- [Recorded data]:
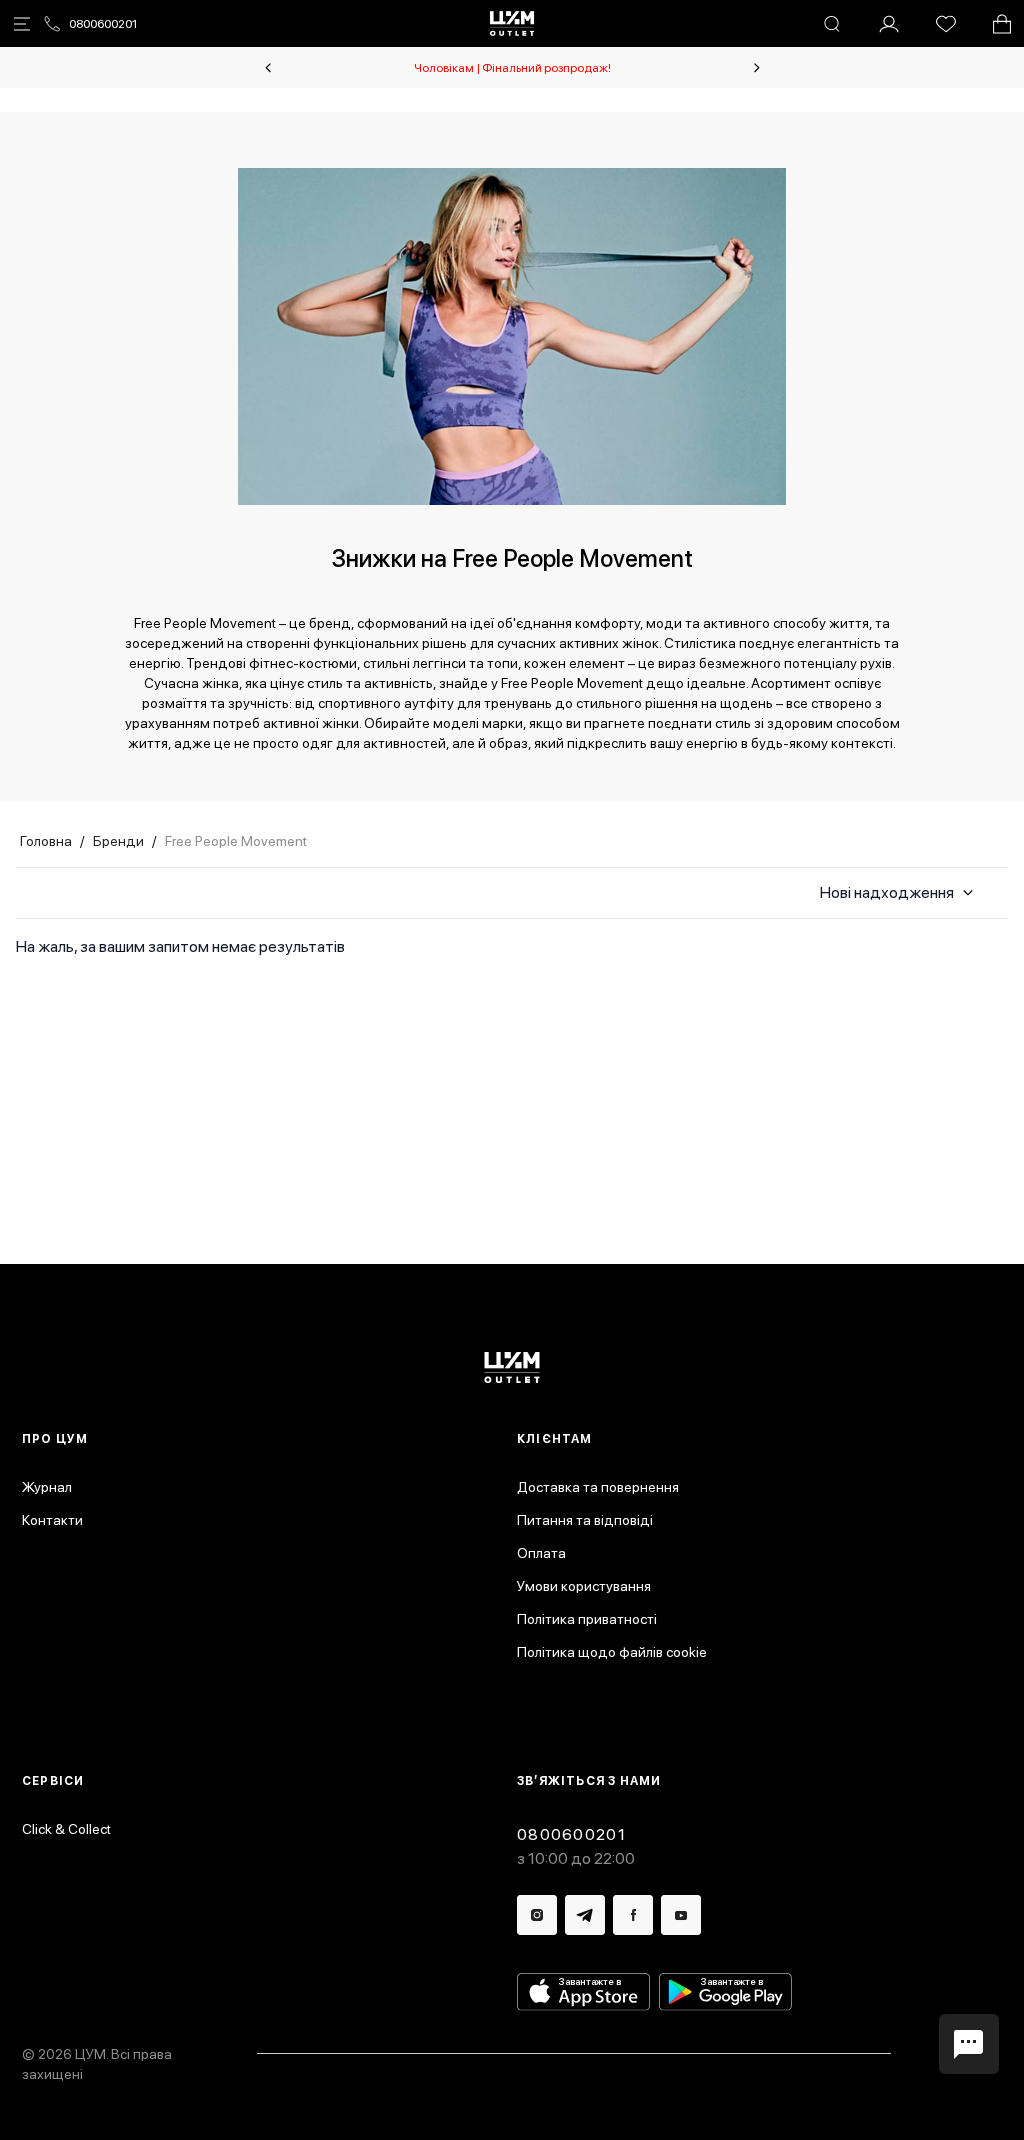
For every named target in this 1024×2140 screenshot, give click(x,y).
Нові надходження (887, 892)
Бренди (118, 841)
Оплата (541, 1553)
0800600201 (103, 24)
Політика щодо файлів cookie (612, 1652)
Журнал (47, 1487)
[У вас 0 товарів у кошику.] (1002, 24)
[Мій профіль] (889, 24)
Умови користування (584, 1586)
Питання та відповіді (585, 1520)
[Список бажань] (946, 24)
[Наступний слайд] (757, 68)
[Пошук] (832, 24)
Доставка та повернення (598, 1487)
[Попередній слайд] (268, 68)
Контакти (52, 1520)
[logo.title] (512, 1367)
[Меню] (22, 24)
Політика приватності (587, 1619)
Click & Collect (66, 1829)
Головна (46, 841)
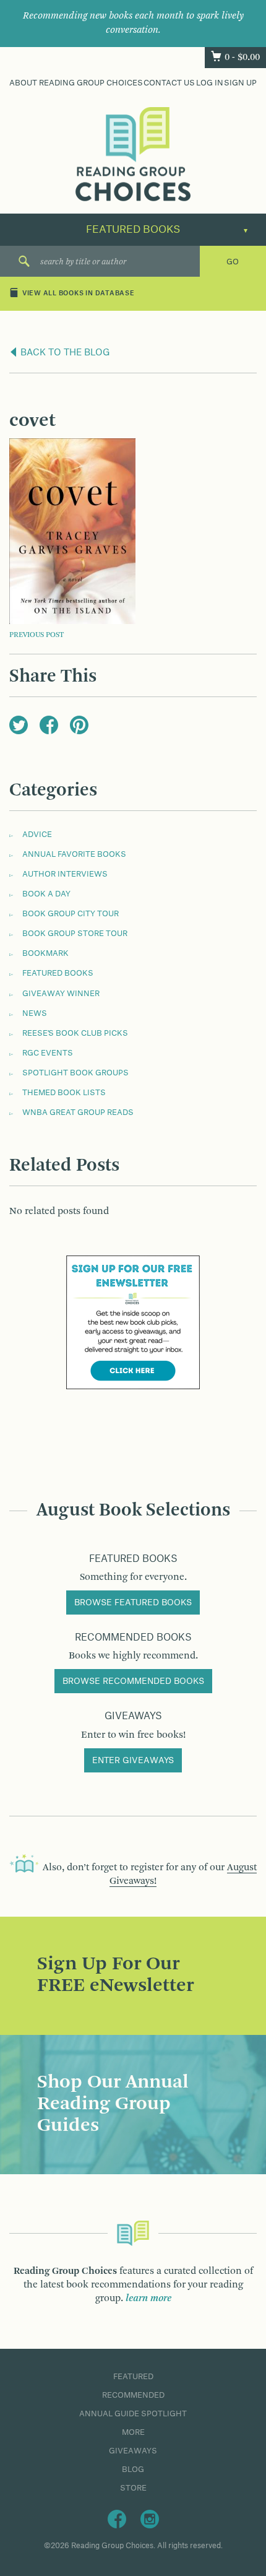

- [Work order]: Omit the pictures and print the listing exactly.

- [Answer space]:
For every named target in this 1024×2140 screenshot, give click(x,y).
Нові надходження (887, 892)
Бренди (118, 841)
Оплата (541, 1553)
0800600201 (103, 24)
Політика щодо файлів cookie (612, 1652)
Журнал (47, 1487)
[У вас 0 товарів у кошику.] (1002, 24)
[Мій профіль] (889, 24)
Умови користування (584, 1586)
Питання та відповіді (585, 1520)
[Список бажань] (946, 24)
[Наступний слайд] (757, 68)
[Пошук] (832, 24)
Доставка та повернення (598, 1487)
[Попередній слайд] (268, 68)
Контакти (52, 1520)
[logo.title] (512, 1367)
[Меню] (22, 24)
Політика приватності (587, 1619)
Click & Collect (66, 1829)
Головна (46, 841)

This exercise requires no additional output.